REQUIREMENT
Please print every one of the entries below verbatim, changing nothing.

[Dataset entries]
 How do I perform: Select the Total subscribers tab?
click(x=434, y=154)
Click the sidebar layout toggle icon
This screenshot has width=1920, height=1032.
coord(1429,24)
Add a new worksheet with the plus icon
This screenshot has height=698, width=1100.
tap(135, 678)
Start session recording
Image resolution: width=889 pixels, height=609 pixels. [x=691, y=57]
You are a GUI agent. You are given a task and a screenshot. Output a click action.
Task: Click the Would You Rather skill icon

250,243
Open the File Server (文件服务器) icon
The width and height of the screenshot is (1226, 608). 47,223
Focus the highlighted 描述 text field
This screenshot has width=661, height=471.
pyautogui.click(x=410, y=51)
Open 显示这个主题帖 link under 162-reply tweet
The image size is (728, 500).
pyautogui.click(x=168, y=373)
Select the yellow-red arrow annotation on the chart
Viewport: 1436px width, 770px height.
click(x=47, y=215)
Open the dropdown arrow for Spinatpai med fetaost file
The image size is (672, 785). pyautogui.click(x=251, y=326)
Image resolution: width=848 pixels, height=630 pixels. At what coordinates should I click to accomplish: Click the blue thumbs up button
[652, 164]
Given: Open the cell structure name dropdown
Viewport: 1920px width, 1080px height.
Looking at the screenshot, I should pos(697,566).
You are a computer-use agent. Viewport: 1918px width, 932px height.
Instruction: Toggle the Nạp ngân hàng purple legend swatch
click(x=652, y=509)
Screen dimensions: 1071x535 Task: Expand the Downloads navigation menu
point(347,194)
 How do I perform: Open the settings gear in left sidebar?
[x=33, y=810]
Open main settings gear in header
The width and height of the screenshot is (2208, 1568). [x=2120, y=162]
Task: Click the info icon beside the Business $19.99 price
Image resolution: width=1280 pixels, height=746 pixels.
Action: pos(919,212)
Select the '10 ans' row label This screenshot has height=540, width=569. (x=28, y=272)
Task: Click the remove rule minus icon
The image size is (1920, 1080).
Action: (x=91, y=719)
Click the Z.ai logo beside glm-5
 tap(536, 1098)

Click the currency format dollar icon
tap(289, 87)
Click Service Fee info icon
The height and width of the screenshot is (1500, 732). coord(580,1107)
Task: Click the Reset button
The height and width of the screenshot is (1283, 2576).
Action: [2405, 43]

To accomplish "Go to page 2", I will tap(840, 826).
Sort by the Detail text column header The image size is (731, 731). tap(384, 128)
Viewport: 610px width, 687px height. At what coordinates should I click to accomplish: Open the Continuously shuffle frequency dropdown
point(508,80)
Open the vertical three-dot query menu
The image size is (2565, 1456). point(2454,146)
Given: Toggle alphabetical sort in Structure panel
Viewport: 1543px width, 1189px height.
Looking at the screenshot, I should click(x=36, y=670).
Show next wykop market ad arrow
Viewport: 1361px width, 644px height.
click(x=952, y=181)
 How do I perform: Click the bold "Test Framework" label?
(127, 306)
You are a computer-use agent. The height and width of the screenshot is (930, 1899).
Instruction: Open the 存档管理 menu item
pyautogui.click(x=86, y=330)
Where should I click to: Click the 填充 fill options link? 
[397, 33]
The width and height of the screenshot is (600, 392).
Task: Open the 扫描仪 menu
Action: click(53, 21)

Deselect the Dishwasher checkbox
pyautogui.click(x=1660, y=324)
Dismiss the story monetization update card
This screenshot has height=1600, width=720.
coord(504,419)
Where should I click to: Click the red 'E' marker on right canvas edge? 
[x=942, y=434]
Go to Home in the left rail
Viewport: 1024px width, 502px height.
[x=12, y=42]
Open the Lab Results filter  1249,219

COMPLETE RESPONSE
 How do I perform: Select the Total subscribers tab?
click(x=434, y=154)
Click the sidebar layout toggle icon
This screenshot has width=1920, height=1032.
coord(1429,24)
Add a new worksheet with the plus icon
This screenshot has height=698, width=1100.
tap(135, 678)
Start session recording
Image resolution: width=889 pixels, height=609 pixels. [x=691, y=57]
You are a GUI agent. You are given a task and a screenshot. Output a click action.
Task: Click the Would You Rather skill icon

250,243
Open the File Server (文件服务器) icon
The width and height of the screenshot is (1226, 608). 47,223
Focus the highlighted 描述 text field
This screenshot has width=661, height=471.
pyautogui.click(x=410, y=51)
Open 显示这个主题帖 link under 162-reply tweet
The image size is (728, 500).
pyautogui.click(x=168, y=373)
Select the yellow-red arrow annotation on the chart
Viewport: 1436px width, 770px height.
click(x=47, y=215)
Open the dropdown arrow for Spinatpai med fetaost file
The image size is (672, 785). pyautogui.click(x=251, y=326)
Image resolution: width=848 pixels, height=630 pixels. At what coordinates should I click to accomplish: Click the blue thumbs up button
[652, 164]
Given: Open the cell structure name dropdown
Viewport: 1920px width, 1080px height.
Looking at the screenshot, I should pos(697,566).
You are a computer-use agent. Viewport: 1918px width, 932px height.
Instruction: Toggle the Nạp ngân hàng purple legend swatch
click(x=652, y=509)
Screen dimensions: 1071x535 Task: Expand the Downloads navigation menu
point(347,194)
 How do I perform: Open the settings gear in left sidebar?
[x=33, y=810]
Open main settings gear in header
The width and height of the screenshot is (2208, 1568). [x=2120, y=162]
Task: Click the info icon beside the Business $19.99 price
Image resolution: width=1280 pixels, height=746 pixels.
Action: pos(919,212)
Select the '10 ans' row label This screenshot has height=540, width=569. (x=28, y=272)
Task: Click the remove rule minus icon
The image size is (1920, 1080).
Action: (x=91, y=719)
Click the Z.ai logo beside glm-5
 tap(536, 1098)

Click the currency format dollar icon
tap(289, 87)
Click Service Fee info icon
The height and width of the screenshot is (1500, 732). coord(580,1107)
Task: Click the Reset button
The height and width of the screenshot is (1283, 2576).
Action: [2405, 43]

To accomplish "Go to page 2", I will tap(840, 826).
Sort by the Detail text column header The image size is (731, 731). tap(384, 128)
Viewport: 610px width, 687px height. At what coordinates should I click to accomplish: Open the Continuously shuffle frequency dropdown
point(508,80)
Open the vertical three-dot query menu
The image size is (2565, 1456). point(2454,146)
Given: Toggle alphabetical sort in Structure panel
Viewport: 1543px width, 1189px height.
Looking at the screenshot, I should click(x=36, y=670).
Show next wykop market ad arrow
Viewport: 1361px width, 644px height.
click(x=952, y=181)
 How do I perform: Click the bold "Test Framework" label?
(127, 306)
You are a computer-use agent. The height and width of the screenshot is (930, 1899).
Instruction: Open the 存档管理 menu item
pyautogui.click(x=86, y=330)
Where should I click to: Click the 填充 fill options link? 
[397, 33]
The width and height of the screenshot is (600, 392).
Task: Open the 扫描仪 menu
Action: click(53, 21)

Deselect the Dishwasher checkbox
pyautogui.click(x=1660, y=324)
Dismiss the story monetization update card
This screenshot has height=1600, width=720.
coord(504,419)
Where should I click to: Click the red 'E' marker on right canvas edge? 
[x=942, y=434]
Go to Home in the left rail
Viewport: 1024px width, 502px height.
[x=12, y=42]
Open the Lab Results filter  1249,219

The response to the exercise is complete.